Sometime back in the 1990s my financial adviser and I were discussing an investment in the Fidelity Contrafund, a high-performing mutual fund helmed then — and still — by the legendary Will Danoff.
I can’t recall exactly, but I expressed some misgivings about the fund’s fees.
“You’re buying Will Danoff,” my financial adviser said.
I didn’t know if that was a company or an individual. I do now. Danoff is still running the $100-billion-plus Contrafund, making him one of the few big names left from the 1960s through 1990s golden era, when investors were drawn to actively managed mutual funds based on a star money manager.
We are talking here about Peter Lynch and Jeffrey Vinik, respectively, of Fidelity’s Magellan Fund, John Neff of Vanguard’s Windsor Fund (which I owned for years) and, more recently, Pimco’s Bill Gross.
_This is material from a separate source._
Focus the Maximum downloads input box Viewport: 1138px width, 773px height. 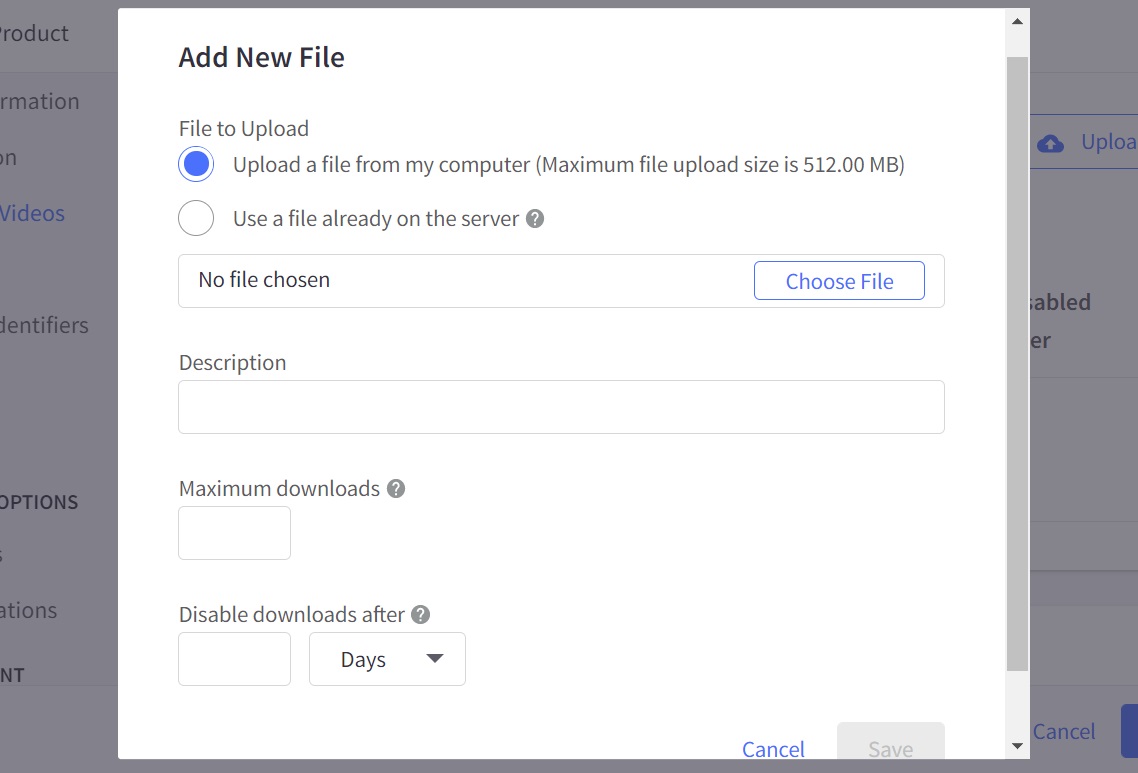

They are a vanishing species.
Danoff notwithstanding, the era of the mutual fund solo star has been greatly reduced as research teams — with sophisticated analytical tools — have taken their place. In most instances, those teams provide a deep bench that can take over without missing a step.
Morningstar investment research firm last week issued a report saying the same thing and adding that fund managers just don’t matter that much anymore.
Since the 1990s, “75 percent of actively managed U.S. equity and fixed-income funds are run by teams,” according to Morningstar. “The remaining 25 percent may have a single manager listed, but are assumed to be supported by a research staff with strict processes and restrictions for what stocks fit into their narrow mandate.”
“If your research team has a staff picking stocks based on x, y and z, you will find when there is turnover on the management team, the fund or the process comes to the same conclusions,” said Madison Sargis, one of the report’s authors. “These days, a fund at an asset management firm is not just a portfolio manager, it is a full team of people. On average, the team still functions even with the change of any one person, even if it is the named manager.”
The Morningstar report concluded the following:
● A fund manager’s experience has no effect on a fund’s returns.
● Management change in a fund has no bearing on future returns.
● Investors overreact to fund manager changes, often by withdrawing their money.
“Funds no longer live and die by their managers,” the report said. “The fund industry has matured. Funds are run by a team of people, down to the entry-level research analyst performing due diligence on a stock or bond.”
Michael Falk, of Focus Consulting Group in Chicago, agrees.
“It’s more teams versus individuals today,” Falk said of mutual funds “The complexity of the world is higher than it was 20 years ago, which means you need to be tapping more expert judgments to make better decisions.
“When you manage oodles of money like any successful fund manager, like Bill Gross did, the top of the food chain is the portfolio manager,” Falk said. “But so much of the information is coming from the people on the team or other analysts.”
Jay Weinstein, a managing director at Bronfman Rothschild Wealth Advisors in Rockville, Md., compared mutual fund managers to baseball managers.
“My son, the baseball sabermetrics genius, has taught me that managers have a shockingly small influence on the outcome of games,” he said. “ I suspect that with these very large funds, the same thing is true.”
Weinstein went one step further, suggesting that even wonky research teams have difficulty overcoming the randomness of capital markets.
“I don’t think the study’s findings have anything to do with the team approach or succession plan and everything to do with luck and random variation,” he said. “By the way, that’s the answer to about 90 percent of investing questions, it just doesn’t make good copy.
“The departing managers probably have less influence on the returns of the fund [vs. competitors or some benchmark] in the first place, and as such the lack of return changes after they leave makes perfect sense to me.”